_Data listing_.
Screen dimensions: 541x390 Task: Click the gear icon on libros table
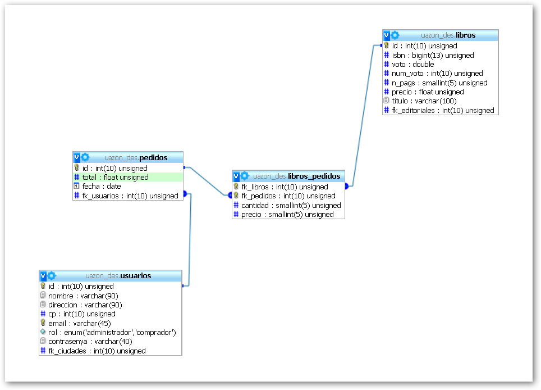click(x=395, y=35)
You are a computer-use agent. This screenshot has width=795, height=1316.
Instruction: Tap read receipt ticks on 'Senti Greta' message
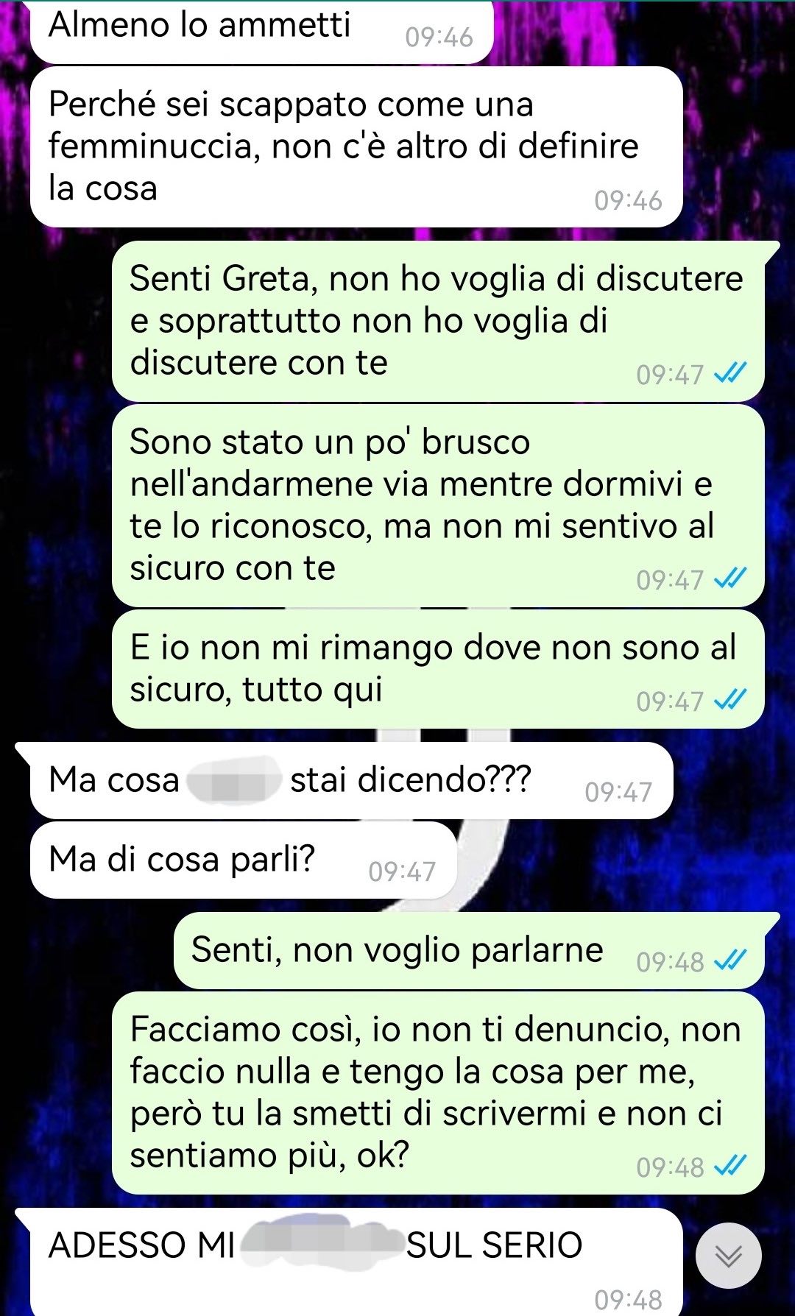pyautogui.click(x=730, y=374)
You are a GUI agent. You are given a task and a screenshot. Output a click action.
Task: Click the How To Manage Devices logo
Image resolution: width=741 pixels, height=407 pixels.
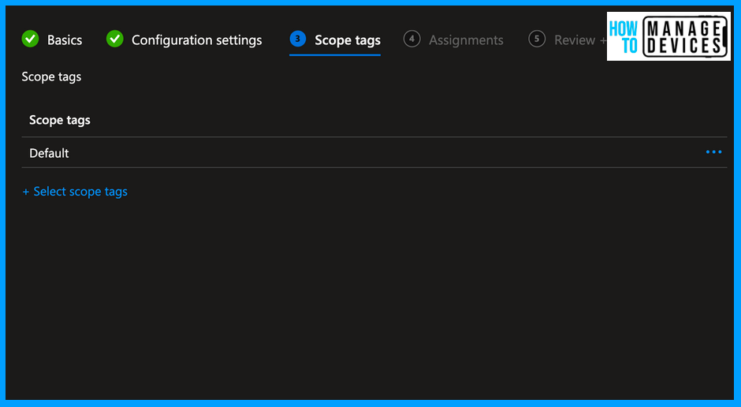coord(668,36)
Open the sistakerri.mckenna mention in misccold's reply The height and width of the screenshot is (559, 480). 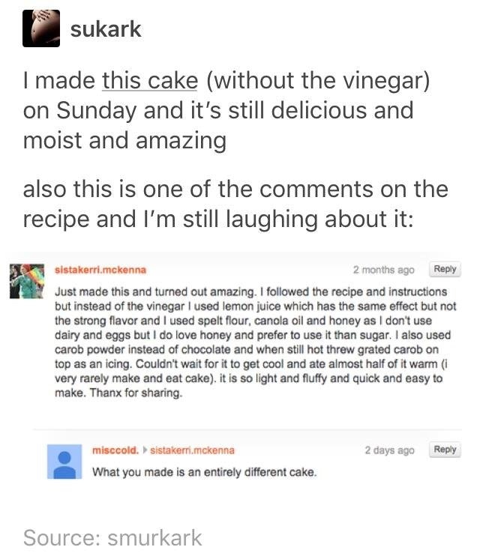[193, 450]
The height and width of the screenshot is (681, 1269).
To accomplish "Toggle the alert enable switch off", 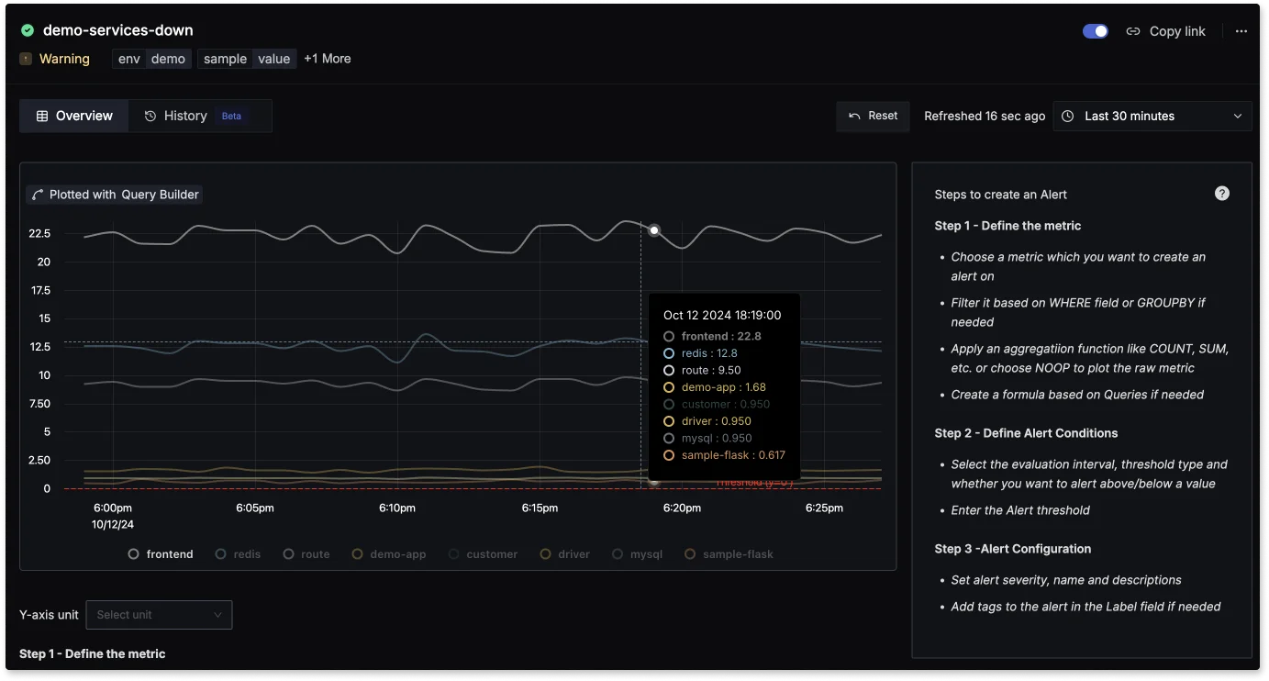I will click(1095, 31).
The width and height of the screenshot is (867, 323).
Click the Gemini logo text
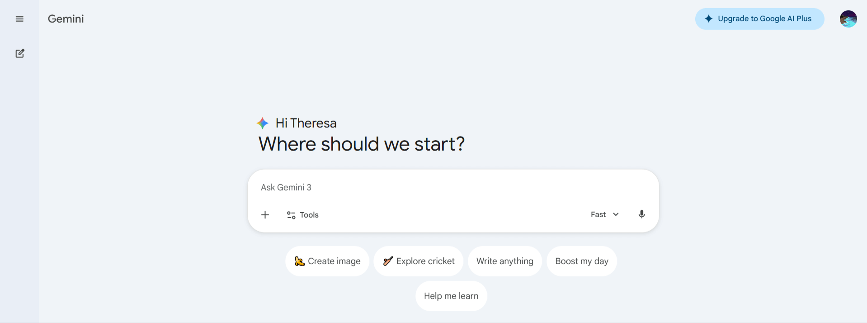pos(66,19)
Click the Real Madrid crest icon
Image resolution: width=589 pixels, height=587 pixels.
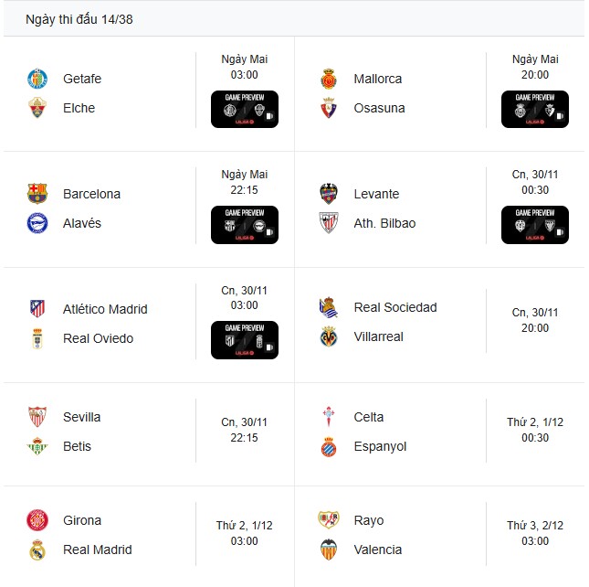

_Problem details_. Given the data above, which lines hold the string "agent"? Return them.

_Output below_.
You are a computer-use agent. This screenshot has width=795, height=1316.
You are a GUI agent. You are given a task and a screenshot. Output a click action.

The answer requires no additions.